Modeling the Compression of Merged Compact Toroids by Multiple Plasma Jets
NASA Technical Reports Server (NTRS)
Thio, Y. C. Francis; Knapp, Charles E.; Kirkpatrick, Ron; Rodgers, Stephen L. (Technical Monitor)
2000-01-01
A fusion propulsion scheme has been proposed that makes use of the merging of a spherical distribution of plasma jets to dynamically form a gaseous liner. The gaseous liner is used to implode a magnetized target to produce the fusion reaction in a standoff manner. In this paper, the merging of the plasma jets to form the gaseous liner is investigated numerically.

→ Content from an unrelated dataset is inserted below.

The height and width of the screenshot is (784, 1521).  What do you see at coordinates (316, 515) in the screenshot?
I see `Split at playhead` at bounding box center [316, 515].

The Los Alamos SPHINX code, based on the smoothed particle hydrodynamics method is used to model the interaction of the jets. 2-D and 3-D simulations have been performed to study the characteristics of the resulting flow when these jets collide. The results show that the jets merge to form a plasma liner that converge radially which may be used to compress the central plasma to fusion conditions. Details of the computational model and the SPH numerical methods will be presented together with the numerical results.